高橋洋一(嘉悦大学教授)

 公務員が恵まれているものとして、給料、共済年金が恵まれていること、年休が自由にとれることなどがしばしば挙げられる。それに加えて、倒産がなく失業がないこと、雇用保険を払わなくてもいいことも公務員優遇とされている。

 これらの根っこにあるのは、公務員は民間の大企業並みであるという制度だ。大企業なのだから給料は一般企業より高い。大企業の年金は、個人の基礎年金、一般企業の厚生年金の他に、独自の上乗せ年金があり充実している。年休など福利厚生についても大企業は一般企業よりもいい。

 役所は、民間の基準を大企業並みとしている。それによって、結果として公務員の給料の優遇がもたらされている。
 さらに、事実として大企業は一般企業より倒産する確率が低い。このため、公務員は雇用保険料も払わない。

 普通の経済原理では、ハイリスク・ハイリターン、ローリスク・ローリターンである。しかし、公務員の待遇については、ローリスク・ハイリターンになっている。

 こう考えてくると、倒産しない役所の公務員を、給与面などで大企業並みとする制度がおかしいと考えるべきだが、それにメスを入れる政治家は少ない。

 制度というが、官民の様々な比較をするのが、人事院である。この組織は、国民のためではなく、公務員改革においてしばしば「抵抗勢力」になっている。人事院は、国家公務員がストライキできないなど労働基本権が制約を受けているので、その代償措置として設けられている中立的かつ独立性の強い機関である。そのためなのであろうか、その調査は公務員にとって「やさしい」ものだった。
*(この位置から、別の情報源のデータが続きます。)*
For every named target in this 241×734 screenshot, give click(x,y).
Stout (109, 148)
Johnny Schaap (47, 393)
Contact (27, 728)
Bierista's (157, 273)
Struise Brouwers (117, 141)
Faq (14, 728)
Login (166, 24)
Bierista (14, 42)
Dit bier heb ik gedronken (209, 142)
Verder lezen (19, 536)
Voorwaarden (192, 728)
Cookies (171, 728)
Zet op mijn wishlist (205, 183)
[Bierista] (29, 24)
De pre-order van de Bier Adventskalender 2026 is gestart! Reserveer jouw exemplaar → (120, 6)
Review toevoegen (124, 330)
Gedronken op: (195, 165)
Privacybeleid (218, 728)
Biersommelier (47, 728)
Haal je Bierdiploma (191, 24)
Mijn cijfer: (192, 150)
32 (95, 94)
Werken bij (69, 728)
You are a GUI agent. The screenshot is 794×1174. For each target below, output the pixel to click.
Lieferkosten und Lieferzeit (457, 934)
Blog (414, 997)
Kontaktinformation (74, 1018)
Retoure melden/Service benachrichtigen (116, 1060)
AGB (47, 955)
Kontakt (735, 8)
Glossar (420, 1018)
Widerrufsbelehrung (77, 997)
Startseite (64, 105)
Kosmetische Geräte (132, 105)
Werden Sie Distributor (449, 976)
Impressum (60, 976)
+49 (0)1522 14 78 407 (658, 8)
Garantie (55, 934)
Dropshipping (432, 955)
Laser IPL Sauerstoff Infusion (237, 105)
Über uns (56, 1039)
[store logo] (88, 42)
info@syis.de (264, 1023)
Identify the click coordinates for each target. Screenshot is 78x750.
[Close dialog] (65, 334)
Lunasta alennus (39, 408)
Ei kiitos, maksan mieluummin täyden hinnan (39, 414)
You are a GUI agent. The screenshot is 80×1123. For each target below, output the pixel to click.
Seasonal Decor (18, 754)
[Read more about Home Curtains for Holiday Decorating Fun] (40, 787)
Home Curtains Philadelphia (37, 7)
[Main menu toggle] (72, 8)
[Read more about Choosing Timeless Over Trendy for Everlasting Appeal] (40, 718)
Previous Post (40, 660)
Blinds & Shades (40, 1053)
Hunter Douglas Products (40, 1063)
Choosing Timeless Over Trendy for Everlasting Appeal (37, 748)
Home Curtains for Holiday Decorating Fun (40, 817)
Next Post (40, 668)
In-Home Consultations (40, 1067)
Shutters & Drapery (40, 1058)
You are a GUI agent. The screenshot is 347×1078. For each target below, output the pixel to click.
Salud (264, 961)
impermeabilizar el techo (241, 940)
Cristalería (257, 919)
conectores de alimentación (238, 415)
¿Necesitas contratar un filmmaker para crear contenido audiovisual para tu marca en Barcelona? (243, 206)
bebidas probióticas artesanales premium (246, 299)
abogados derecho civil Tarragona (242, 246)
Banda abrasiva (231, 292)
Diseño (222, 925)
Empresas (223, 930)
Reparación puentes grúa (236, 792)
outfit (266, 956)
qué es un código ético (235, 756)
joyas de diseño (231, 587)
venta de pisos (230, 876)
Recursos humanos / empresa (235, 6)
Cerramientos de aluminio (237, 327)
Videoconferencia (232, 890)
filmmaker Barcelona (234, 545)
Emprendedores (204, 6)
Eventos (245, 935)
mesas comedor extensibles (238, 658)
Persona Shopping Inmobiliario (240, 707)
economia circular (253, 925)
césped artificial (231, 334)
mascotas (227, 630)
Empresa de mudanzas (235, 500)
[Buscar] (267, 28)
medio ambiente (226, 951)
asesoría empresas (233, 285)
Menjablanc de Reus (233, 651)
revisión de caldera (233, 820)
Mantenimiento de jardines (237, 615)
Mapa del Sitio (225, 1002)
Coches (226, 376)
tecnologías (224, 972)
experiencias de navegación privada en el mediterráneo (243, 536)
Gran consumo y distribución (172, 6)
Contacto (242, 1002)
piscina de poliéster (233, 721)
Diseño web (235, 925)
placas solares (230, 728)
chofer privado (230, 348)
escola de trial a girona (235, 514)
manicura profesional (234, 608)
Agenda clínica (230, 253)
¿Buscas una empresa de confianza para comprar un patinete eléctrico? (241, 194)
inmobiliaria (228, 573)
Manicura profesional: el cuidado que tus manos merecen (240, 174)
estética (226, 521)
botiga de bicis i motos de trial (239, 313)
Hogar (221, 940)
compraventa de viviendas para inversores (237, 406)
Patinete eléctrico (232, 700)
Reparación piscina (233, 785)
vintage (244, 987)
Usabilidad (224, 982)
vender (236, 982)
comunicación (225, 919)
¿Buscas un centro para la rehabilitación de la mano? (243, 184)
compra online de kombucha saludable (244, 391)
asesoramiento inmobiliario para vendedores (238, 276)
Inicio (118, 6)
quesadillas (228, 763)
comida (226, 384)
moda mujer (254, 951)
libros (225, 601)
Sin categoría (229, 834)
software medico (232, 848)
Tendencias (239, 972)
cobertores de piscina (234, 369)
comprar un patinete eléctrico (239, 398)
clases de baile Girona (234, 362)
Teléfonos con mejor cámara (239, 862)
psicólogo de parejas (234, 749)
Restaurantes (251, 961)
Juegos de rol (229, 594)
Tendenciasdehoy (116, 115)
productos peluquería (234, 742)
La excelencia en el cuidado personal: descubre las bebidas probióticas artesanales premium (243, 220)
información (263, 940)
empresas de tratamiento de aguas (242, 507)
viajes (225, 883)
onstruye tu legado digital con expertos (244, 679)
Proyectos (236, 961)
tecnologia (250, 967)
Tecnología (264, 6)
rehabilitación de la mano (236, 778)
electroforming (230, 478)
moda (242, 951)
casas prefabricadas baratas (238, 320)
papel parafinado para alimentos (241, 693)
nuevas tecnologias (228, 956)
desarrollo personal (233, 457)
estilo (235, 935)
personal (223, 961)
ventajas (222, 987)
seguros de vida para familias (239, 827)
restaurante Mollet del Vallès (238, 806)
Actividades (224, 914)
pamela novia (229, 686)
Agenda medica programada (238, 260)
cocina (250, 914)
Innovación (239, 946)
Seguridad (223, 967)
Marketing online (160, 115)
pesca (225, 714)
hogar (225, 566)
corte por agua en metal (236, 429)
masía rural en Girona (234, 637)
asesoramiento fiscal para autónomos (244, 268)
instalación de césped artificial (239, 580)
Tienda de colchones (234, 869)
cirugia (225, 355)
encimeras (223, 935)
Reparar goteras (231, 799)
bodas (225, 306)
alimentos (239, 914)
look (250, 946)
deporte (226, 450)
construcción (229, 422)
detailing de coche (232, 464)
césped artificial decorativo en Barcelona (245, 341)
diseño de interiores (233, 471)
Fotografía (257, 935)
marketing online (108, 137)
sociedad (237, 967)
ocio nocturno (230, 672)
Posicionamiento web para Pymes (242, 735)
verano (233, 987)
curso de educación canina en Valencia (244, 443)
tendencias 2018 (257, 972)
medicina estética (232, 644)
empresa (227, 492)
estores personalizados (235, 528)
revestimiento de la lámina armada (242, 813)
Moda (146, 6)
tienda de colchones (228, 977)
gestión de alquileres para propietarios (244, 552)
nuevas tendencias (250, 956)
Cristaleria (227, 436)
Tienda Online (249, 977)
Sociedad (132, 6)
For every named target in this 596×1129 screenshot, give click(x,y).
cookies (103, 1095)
 何よりもまず人事院の調査は、優良大企業に偏っている。事業所従業員数50人以上の企業を調査しているというが、調査数1万社のうち500人以上の企業は4000社程度、100~500人の企業も4000社程度、50~100人の企業は2000社程度となっている。

 一方、国税庁でも同じような調査(民間給与実態統計調査)を行っている。その調査では、従業員1人以上の企業を調査し、調査2万社のうち500人以上の企業は8000社程度、100~500人の企業は3000社程度、100人未満の企業9000社程度を調査している。その結果、人事院調査での民間給与は国税庁調査より高くなっている。

 一昨年8月に出された人事院勧告では、民間給与は月収40万5539円、国家公務員給与は減額前で月収40万5463円、減額後で月収37万6257円と書かれている(除くボーナス)。これにより官民の差をなくすように国家公務員給与が改訂される。今ベースとなる民間給与は、年収換算すると486.6万円になる。

 一方、昨年9月に出された国税庁の民間給与実態統計調査では、年収349万円だ。本当に官民格差をなくすなら28%のカットでもいい。